> **GIVEN PASSAGE**:

******

News Massive VRAM pools on AMD Instinct accelerators drown Linux's hibernation process — 1.5 TB of memory per server creates headaches

Linux isn't the only thing with hibernation problems!

My Dell Precision laptop (for my job), running Windows 11, doesn't always come out of hiberation successfully. The laptop is still under warranty and fully supported under Windows 11, so it's new enough that this should work!
 
Linux isn't the only thing with hibernation problems!

My Dell Precision laptop (for my job), running Windows 11, doesn't always come out of hiberation successfully. The laptop is still under warranty and fully supported under Windows 11, so it's new enough that this should work!
Hibernation has always been an issue on the two major PC platforms.

In contrast to PCs, this is a benefit Apple provides for itself by keeping everything so controlled; as an example. Less choice and less user allowances does have its benefits for the provider from a support and testing perspective. That in turn allows Apple to "offer" to its customers the concept that "everything just works".
 
Linux isn't the only thing with hibernation problems!

My Dell Precision laptop (for my job), running Windows 11, doesn't always come out of hiberation successfully. The laptop is still under warranty and fully supported under Windows 11, so it's new enough that this should work!
Yeah, Windows has pretty much always had issues resuming from hibernation and/or other sleep states over various versions of Windows and all of the monthly build levels. The same being true pretty much regardless of make and model, though like anything, some can certainly be way more troublesome than others. It's a crapshoot, really!

We actually disable hibernation with:

powercfg /h off

Using Command Prompt. This is pushed out as a GPO script. Laptops do have sleep and deep sleep (S5) enabled, even though that can cause problems as well. So any of our laptop users just shutdown (and it's a true shutdown, not hibernation as Windows starting preferring several years ago) when the laptop isn't going to be used for some time. Anyways, not writing the hibernation file to disk also saves some SSD disk writes. 😉
 
In contrast to PCs, this is a benefit Apple provides for itself by keeping everything so controlled; as an example. Less choice and less user allowances does have its benefits for the provider from a support and testing perspective. That in turn allows Apple to "offer" to its customers the concept that "everything just works".

******

> **SUPPLIED RECORDS**:
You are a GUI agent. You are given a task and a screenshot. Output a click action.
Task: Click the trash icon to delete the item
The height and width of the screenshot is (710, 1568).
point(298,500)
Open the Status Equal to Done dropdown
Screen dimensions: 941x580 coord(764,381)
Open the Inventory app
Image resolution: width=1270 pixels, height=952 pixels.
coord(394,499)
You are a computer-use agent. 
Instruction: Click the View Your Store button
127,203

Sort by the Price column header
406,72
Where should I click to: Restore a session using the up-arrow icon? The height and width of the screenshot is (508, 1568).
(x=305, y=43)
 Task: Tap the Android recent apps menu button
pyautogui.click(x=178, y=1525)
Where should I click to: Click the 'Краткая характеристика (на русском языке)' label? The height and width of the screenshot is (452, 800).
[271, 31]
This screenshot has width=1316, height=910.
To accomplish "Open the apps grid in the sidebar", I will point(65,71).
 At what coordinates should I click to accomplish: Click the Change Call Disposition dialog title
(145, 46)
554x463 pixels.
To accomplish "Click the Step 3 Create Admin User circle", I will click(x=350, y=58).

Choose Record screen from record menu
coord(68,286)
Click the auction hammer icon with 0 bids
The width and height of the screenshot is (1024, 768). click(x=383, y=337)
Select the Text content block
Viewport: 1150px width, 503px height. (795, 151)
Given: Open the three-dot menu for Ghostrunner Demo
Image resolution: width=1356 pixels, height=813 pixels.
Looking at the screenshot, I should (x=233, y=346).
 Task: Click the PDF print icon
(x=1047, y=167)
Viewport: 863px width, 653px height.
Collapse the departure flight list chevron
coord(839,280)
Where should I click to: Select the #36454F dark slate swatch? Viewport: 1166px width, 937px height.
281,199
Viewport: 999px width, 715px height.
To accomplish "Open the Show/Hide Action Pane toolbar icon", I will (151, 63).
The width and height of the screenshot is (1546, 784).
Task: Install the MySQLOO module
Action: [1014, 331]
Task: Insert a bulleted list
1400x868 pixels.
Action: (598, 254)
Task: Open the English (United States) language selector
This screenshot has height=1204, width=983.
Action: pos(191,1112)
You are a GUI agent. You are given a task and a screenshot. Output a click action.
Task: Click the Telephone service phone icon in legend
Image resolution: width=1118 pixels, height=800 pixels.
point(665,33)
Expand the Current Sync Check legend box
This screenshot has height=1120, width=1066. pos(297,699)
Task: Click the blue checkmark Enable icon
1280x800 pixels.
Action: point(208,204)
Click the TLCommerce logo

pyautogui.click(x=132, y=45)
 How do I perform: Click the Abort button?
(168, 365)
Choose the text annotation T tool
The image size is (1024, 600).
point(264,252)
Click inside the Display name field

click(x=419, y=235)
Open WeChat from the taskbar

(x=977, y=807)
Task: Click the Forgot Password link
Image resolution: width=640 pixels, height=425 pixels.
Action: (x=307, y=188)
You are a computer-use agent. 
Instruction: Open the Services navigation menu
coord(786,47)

******

> **WRITTEN PROBLEM**: In the hibernation thread, copy out the part that opens with "News Massive VRAM pools" and closes with "major PC platforms.", changing "Dell Precision" to "HP ZBook".

> **RESPONSE TO THIS EXERCISE**:
News Massive VRAM pools on AMD Instinct accelerators drown Linux's hibernation process — 1.5 TB of memory per server creates headaches

Linux isn't the only thing with hibernation problems!

My HP ZBook laptop (for my job), running Windows 11, doesn't always come out of hiberation successfully. The laptop is still under warranty and fully supported under Windows 11, so it's new enough that this should work!
 
Linux isn't the only thing with hibernation problems!

My HP ZBook laptop (for my job), running Windows 11, doesn't always come out of hiberation successfully. The laptop is still under warranty and fully supported under Windows 11, so it's new enough that this should work!
Hibernation has always been an issue on the two major PC platforms.